> **Work order**
Could you transcribe exactly the lines from the one containing "Task: Switch chart to 10J range" through the last line of the records below, leaving out the pictures?

(Stored items)

^^^^

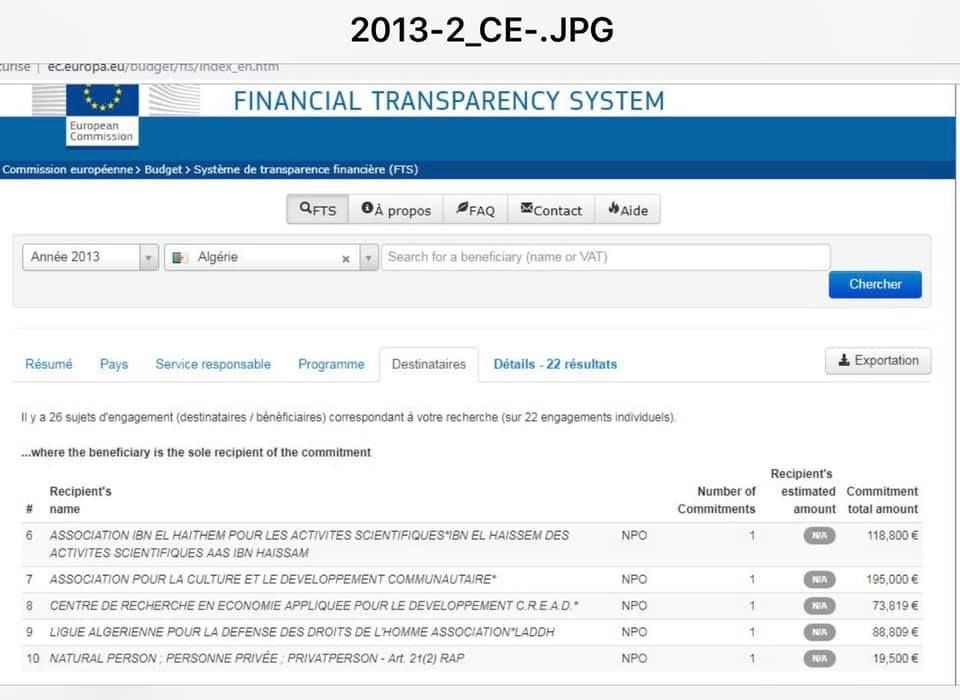Image resolution: width=960 pixels, height=700 pixels.
Task: Open the Programme tab
Action: point(331,365)
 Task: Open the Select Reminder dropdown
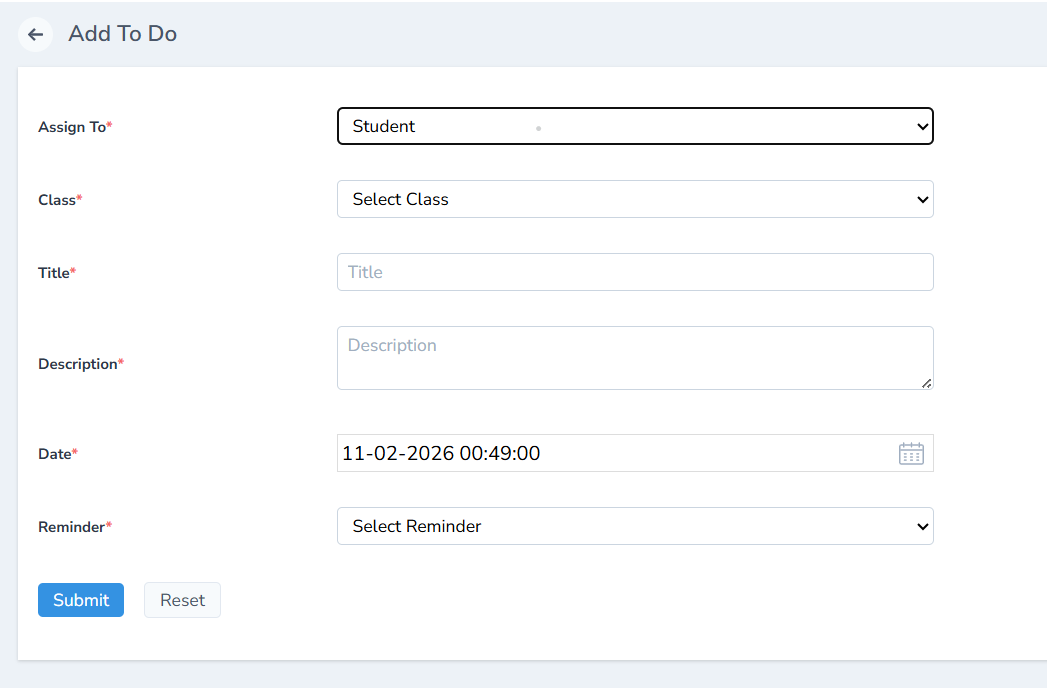pos(635,526)
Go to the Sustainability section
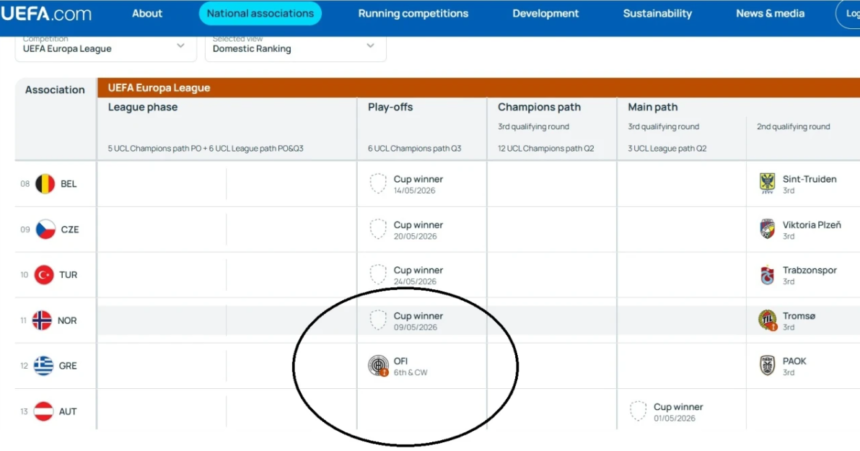 [x=657, y=14]
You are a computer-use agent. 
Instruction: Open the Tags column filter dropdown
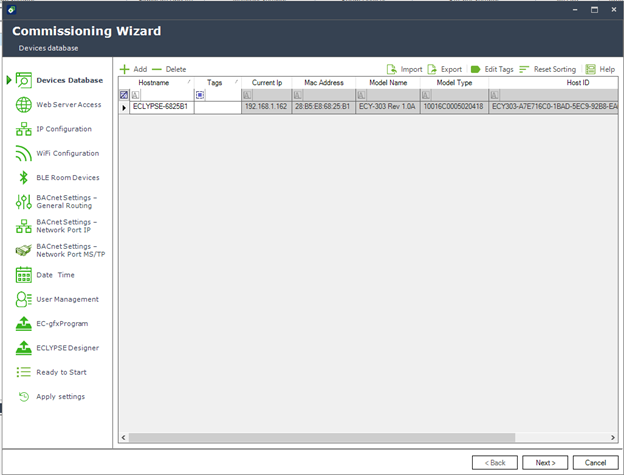(x=201, y=95)
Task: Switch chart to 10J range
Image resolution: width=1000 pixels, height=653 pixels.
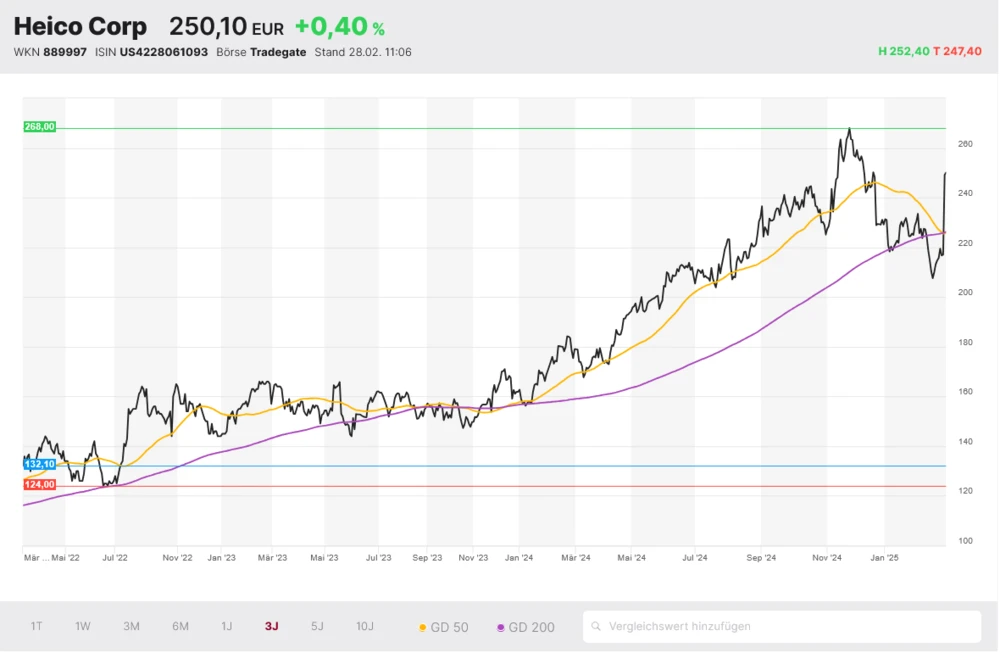Action: [x=365, y=627]
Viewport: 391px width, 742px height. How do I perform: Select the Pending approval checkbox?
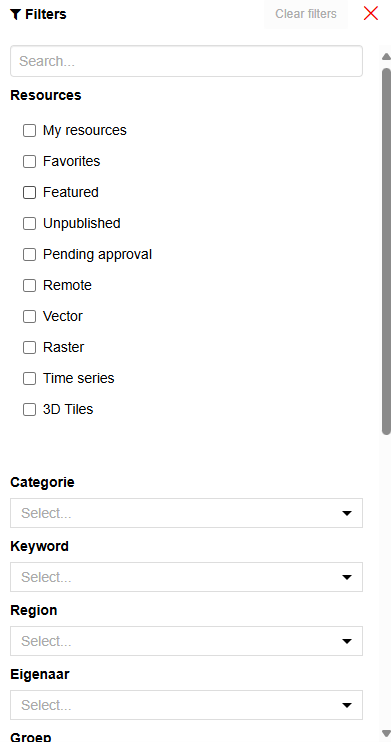click(29, 255)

^^^^

> **Solution for this task**
Task: Switch chart to 10J range
Image resolution: width=1000 pixels, height=653 pixels.
Action: [x=365, y=627]
Viewport: 391px width, 742px height. How do I perform: Select the Pending approval checkbox?
click(29, 255)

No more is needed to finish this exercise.